Dataset entries:
⟨

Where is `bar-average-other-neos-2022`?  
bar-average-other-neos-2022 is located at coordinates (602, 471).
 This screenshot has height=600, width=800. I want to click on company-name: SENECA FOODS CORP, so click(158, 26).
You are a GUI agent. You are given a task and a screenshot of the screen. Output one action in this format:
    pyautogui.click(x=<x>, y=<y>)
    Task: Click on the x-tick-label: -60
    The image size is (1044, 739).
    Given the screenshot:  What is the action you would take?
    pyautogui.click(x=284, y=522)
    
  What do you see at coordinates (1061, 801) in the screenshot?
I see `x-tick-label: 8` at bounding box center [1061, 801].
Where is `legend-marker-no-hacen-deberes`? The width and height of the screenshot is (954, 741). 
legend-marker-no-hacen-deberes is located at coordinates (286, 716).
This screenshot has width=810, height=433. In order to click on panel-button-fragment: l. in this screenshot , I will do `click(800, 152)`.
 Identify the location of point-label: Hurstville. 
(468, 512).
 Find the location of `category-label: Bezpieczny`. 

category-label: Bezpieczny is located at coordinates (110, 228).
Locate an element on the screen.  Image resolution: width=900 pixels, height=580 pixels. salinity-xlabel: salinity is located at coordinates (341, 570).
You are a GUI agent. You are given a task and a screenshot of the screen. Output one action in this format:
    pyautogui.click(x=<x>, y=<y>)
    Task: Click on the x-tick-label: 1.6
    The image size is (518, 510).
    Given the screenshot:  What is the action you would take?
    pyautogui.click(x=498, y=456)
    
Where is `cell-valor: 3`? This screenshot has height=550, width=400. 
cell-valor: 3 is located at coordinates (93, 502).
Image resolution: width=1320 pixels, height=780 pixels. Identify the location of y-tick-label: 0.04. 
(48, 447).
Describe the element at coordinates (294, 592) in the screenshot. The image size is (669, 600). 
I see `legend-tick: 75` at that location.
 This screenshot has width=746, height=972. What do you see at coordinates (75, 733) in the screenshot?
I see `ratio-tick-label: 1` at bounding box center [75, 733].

⟩

§ **Directive**
Output every line of the rows above as a numbered list, skipping any blank lines.

§ **Answer**
1. Where is `bar-average-other-neos-2022`?  
2. bar-average-other-neos-2022 is located at coordinates (602, 471).
3.  This screenshot has height=600, width=800. I want to click on company-name: SENECA FOODS CORP, so click(158, 26).
4. You are a GUI agent. You are given a task and a screenshot of the screen. Output one action in this format:
5.     pyautogui.click(x=<x>, y=<y>)
6.     Task: Click on the x-tick-label: -60
7.     The image size is (1044, 739).
8.     Given the screenshot:  What is the action you would take?
9.     pyautogui.click(x=284, y=522)
10.   What do you see at coordinates (1061, 801) in the screenshot?
11. I see `x-tick-label: 8` at bounding box center [1061, 801].
12. Where is `legend-marker-no-hacen-deberes`? The width and height of the screenshot is (954, 741). 
13. legend-marker-no-hacen-deberes is located at coordinates (286, 716).
14. This screenshot has width=810, height=433. In order to click on panel-button-fragment: l. in this screenshot , I will do `click(800, 152)`.
15.  Identify the location of point-label: Hurstville. 
16. (468, 512).
17.  Find the location of `category-label: Bezpieczny`. 
18. category-label: Bezpieczny is located at coordinates (110, 228).
19. Locate an element on the screen.  Image resolution: width=900 pixels, height=580 pixels. salinity-xlabel: salinity is located at coordinates (341, 570).
20. You are a GUI agent. You are given a task and a screenshot of the screen. Output one action in this format:
21.     pyautogui.click(x=<x>, y=<y>)
22.     Task: Click on the x-tick-label: 1.6
23.     The image size is (518, 510).
24.     Given the screenshot:  What is the action you would take?
25.     pyautogui.click(x=498, y=456)
26. Where is `cell-valor: 3`? This screenshot has height=550, width=400. 
27. cell-valor: 3 is located at coordinates (93, 502).
28. Image resolution: width=1320 pixels, height=780 pixels. Identify the location of y-tick-label: 0.04. 
29. (48, 447).
30. Describe the element at coordinates (294, 592) in the screenshot. The image size is (669, 600). 
31. I see `legend-tick: 75` at that location.
32.  This screenshot has width=746, height=972. What do you see at coordinates (75, 733) in the screenshot?
33. I see `ratio-tick-label: 1` at bounding box center [75, 733].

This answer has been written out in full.